New Delhi:
Resident doctors of AIIMS with the help of IIT-Delhi students have developed a mobile application to track real-time COVID-19 patients in the hospital, who can become potential plasma donors 28 days after recovery along with those who have been discharged.


The app named COPAL-19 has details of patients who have already been discharged from AIIMS, those currently undergoing treatment and their blood groups so that patients who require plasma therapy can get it in time without any hassle, AIIMS RDA President, Dr Adarsh Pratap Singh, said.

"Amidst shortage of donors for plasma therapy, team of AIIMS Resident Doctors along with IIT-Delhi team developed an app to correct the mismatch between COVID-19 discharged patients and patients requiring plasma donation. It was a great initiative by Dr Abhinav Singh Verma and IIT Delhi students," Dr Singh said.


The app was launched at the premier hospital on the occasion of Doctors' Day.


Dr Verma, a resident doctor of the neurosurgery department at AIIMS, the main person behind the COPAL-19 app, said its a simple user interface application with automated donor matching.
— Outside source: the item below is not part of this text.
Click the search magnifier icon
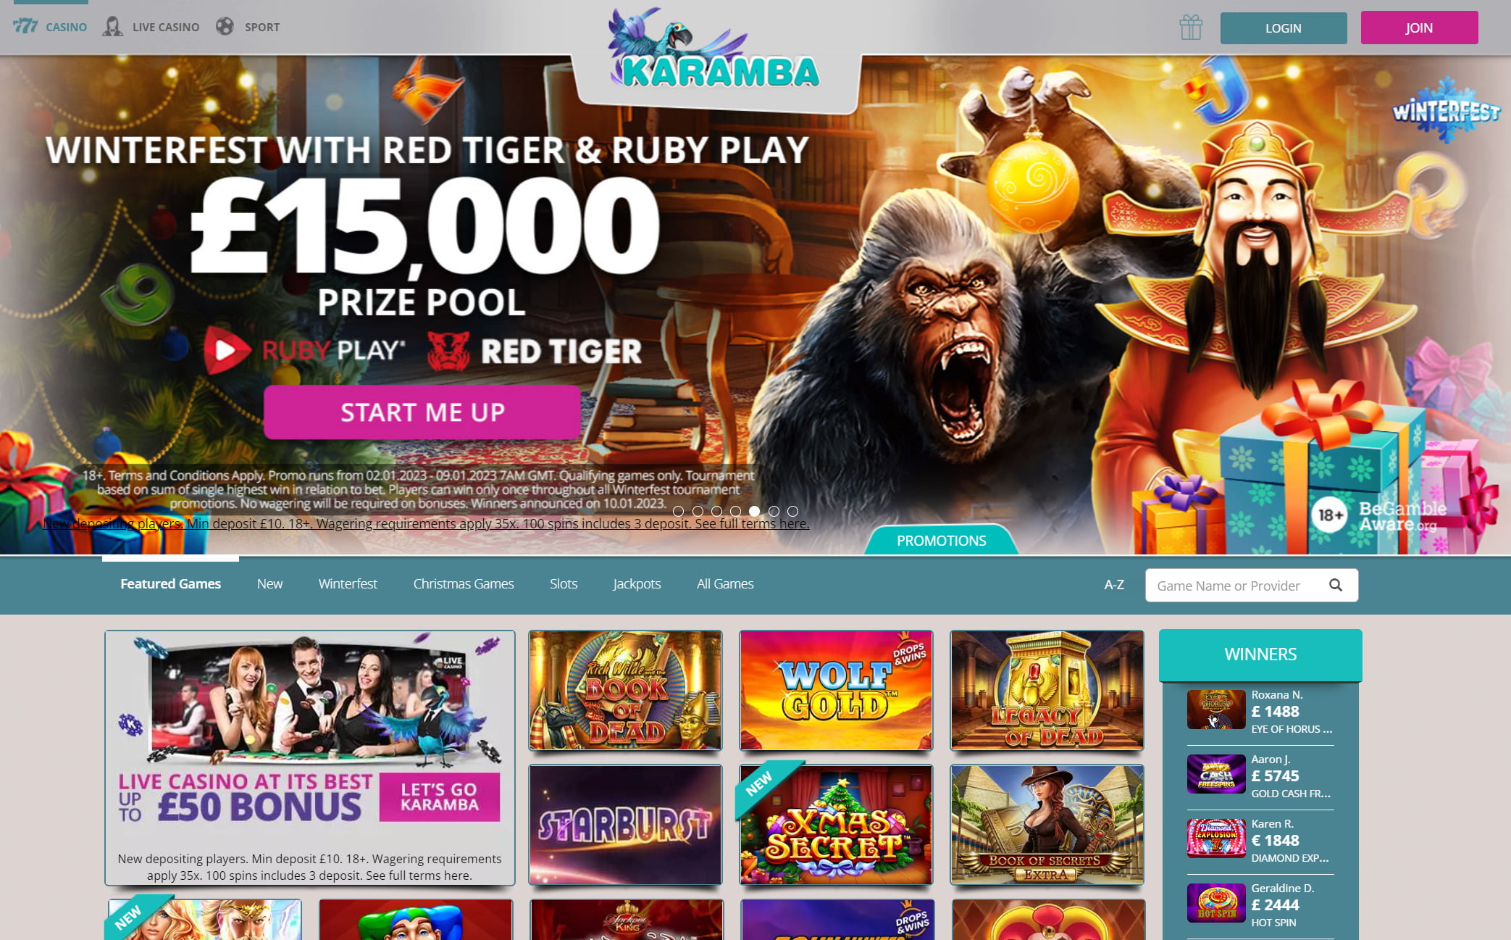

Though it has been launched for AIIMS patients primarily for now, the app will be available on open platforms. It will be an open source code app which people from other institutions can copy and use in their hospitals, Dr Verma said.


"This app will act as a bridge between patients seeking plasma therapy and are moderately and severely symptomatic and donors who have recovered from COVID-19 and have completed 28 days post recovery," Dr Verma explained.


The app will also automatically track donors who will be eligible to donate plasma after a cycle of every 14 days.


He also referred to the case of his senior who got infected with the virus and recalled the difficulties they had to face arranging plasma for him.


"Finding plasma for him turned out to be a herculean task. We randomly contacted our friends and put it up on social media platforms, but even then arranging a plasma donor took more than 12 hours.


"We were already working on developing such an app but it was after this incident that we really pushed for it and finally launched it today," he said.


"Currently, 70 plasma donors are registered with the application," Dr Verma said.


Once the app goes live, anybody who wants to register themselves as a plasma donor can simply download the app and fill in their details in a simple format. AIIMS blood bank is also linked by a back-end so they will also get the details and help the needy patients get it.


Patients also can register themselves and get details of plasma donors matching their blood group.